Весьма удовлетворенный полученной информацией, открывающей картину полного морального разгрома противника, я потянулся к трубке телефона внутренней связи.
Звонил начальник отдела, занимавшийся проблемой похищенного в Чечне советника.
– Помните заявителя по квартирному ограблению? – спросил он. – Так вот. Есть новость. Сегодня ему позвонили разбойники. Сказали, что готовы вернуть похищенные из жилища ценности за сумму в размере пятнадцати тысяч долларов.
– Экая прелесть! – изумился я. – Всегда бы так! А каким образом должен произойти обмен?
– Настораживает, что здесь все крайне незамысловато, – донесся ответ. – Клиенту предписано положить сумму в конвертик, а конвертик отвезти в хрестоматийно богатый уголовными традициями район Марьиной Рощи. У дома номер пять, у первого углового подъезда, рядом с водосточной трубой, имеется подвальная ниша. Именно в эту нишу конвертик должен быть умещен. Завтра в три часа дня. Думаю, живут они там, лиходеи. И угол дома просматривается из окон какой-нибудь квартиры… Я отправил ребят провести разведку на местности, скоро доложатся.
– Как приедут – все ко мне, – сказал я, заинтригованный подобным разворотом событий и уселся просматривать текущие бумаги.
И вскоре поймал себя на мысли, что содержание их доходит до меня трудно и вяло, сквозь вату какой-то подспудной тревоги и неудовлетворенности.
Олейников и его предложение выступить войной против олигархического союза – вот что беспокоило меня!

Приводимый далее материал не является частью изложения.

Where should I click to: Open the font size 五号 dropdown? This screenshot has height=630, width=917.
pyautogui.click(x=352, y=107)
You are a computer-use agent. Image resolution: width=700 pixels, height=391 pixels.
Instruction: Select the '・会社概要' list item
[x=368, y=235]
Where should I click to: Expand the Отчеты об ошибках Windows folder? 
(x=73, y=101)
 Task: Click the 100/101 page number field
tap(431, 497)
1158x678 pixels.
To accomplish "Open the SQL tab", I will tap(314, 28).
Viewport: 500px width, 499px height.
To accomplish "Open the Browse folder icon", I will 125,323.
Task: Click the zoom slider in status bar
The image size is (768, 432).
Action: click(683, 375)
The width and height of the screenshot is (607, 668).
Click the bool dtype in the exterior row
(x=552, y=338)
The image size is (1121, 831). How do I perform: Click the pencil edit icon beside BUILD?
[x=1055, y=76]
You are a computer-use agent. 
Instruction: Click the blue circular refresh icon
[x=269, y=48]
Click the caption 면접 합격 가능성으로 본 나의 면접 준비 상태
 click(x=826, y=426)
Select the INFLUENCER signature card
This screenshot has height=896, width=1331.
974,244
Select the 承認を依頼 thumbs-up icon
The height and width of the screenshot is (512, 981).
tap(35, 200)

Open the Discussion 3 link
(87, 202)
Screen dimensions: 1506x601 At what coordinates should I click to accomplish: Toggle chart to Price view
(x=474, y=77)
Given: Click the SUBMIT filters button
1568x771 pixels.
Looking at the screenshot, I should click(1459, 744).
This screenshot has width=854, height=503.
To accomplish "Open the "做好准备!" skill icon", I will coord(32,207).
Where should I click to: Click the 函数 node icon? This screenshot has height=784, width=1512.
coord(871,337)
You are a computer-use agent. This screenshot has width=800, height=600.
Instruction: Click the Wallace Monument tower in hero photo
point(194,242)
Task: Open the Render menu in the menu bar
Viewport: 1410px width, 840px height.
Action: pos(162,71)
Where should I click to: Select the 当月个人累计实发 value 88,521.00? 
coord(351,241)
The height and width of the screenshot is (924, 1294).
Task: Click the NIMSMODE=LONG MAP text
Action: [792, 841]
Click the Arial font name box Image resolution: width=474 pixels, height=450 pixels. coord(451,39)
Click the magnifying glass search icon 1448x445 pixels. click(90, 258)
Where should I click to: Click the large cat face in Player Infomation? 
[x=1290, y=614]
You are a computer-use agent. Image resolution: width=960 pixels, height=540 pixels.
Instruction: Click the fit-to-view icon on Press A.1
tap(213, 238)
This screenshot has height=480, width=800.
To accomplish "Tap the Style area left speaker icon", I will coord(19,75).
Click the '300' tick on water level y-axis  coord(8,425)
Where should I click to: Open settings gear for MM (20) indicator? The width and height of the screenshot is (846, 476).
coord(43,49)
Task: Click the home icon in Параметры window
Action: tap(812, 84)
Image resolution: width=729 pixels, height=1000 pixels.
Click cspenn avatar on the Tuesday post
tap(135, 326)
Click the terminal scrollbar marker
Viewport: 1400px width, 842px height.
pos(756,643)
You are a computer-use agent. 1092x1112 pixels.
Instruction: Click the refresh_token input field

Я чувствовал, что, идя на поводу у чекистов, могу нешуточно подставить себя. И более всего не хотелось участвовать во всякого рода покушениях, вчистую сходящих с рук сегодня, но способных разоблачиться в дальнейшем. Мне не верилось ни в свою неуязвимость, ни в неуязвимость Олейникова. Что сулят нам внезапные превратности будущего? Здесь стоит вспомнить поучительный пример – финал полицейских Третьего рейха. Предполагали ли они столь бесславный и позорный конец своих судеб? А ведь они были шестернями в механизме цельной, устремленной системы, одухотворенной пусть пагубной, ложной, но все-таки идеей, в которую свято верили миллионы их сограждан. А где хоть какая-то вера в праведность государственного устройства у нас? В заказном телевизионном экране? У кучки искренних приверженцев режима, непосредственно получающих от него блага? А рассыпься режим – начнутся поиски виновных.
Потому – какая стабильность и уверенность?
Наши с Олейниковым власть и влияние казались мне шаткими и временными, зависящими от конъюнктуры текущих событий, от капризов судьбы и начальства, от внезапных поворотов государственной машины, управленцы которой не знали ни цели ее движения, ни своего предназначения, и не обладали никакой верой, кроме веры во мзду и в спасительные банковские счета за рубежом. Точно такие же людишки из среднего звена власти, которая, по сути, все и решала, сидели в своих креслах и в СССР. Но тамошние кресла не качались, аппетиты восседающих на них были куда скромнее, и многие трудились на совесть, пропитанные коммунистической идеологией и страхом воздаяния за злоупотребления властью. Кроме того, тогда СССР управлял ситуацией, сейчас же ситуация управляла страной.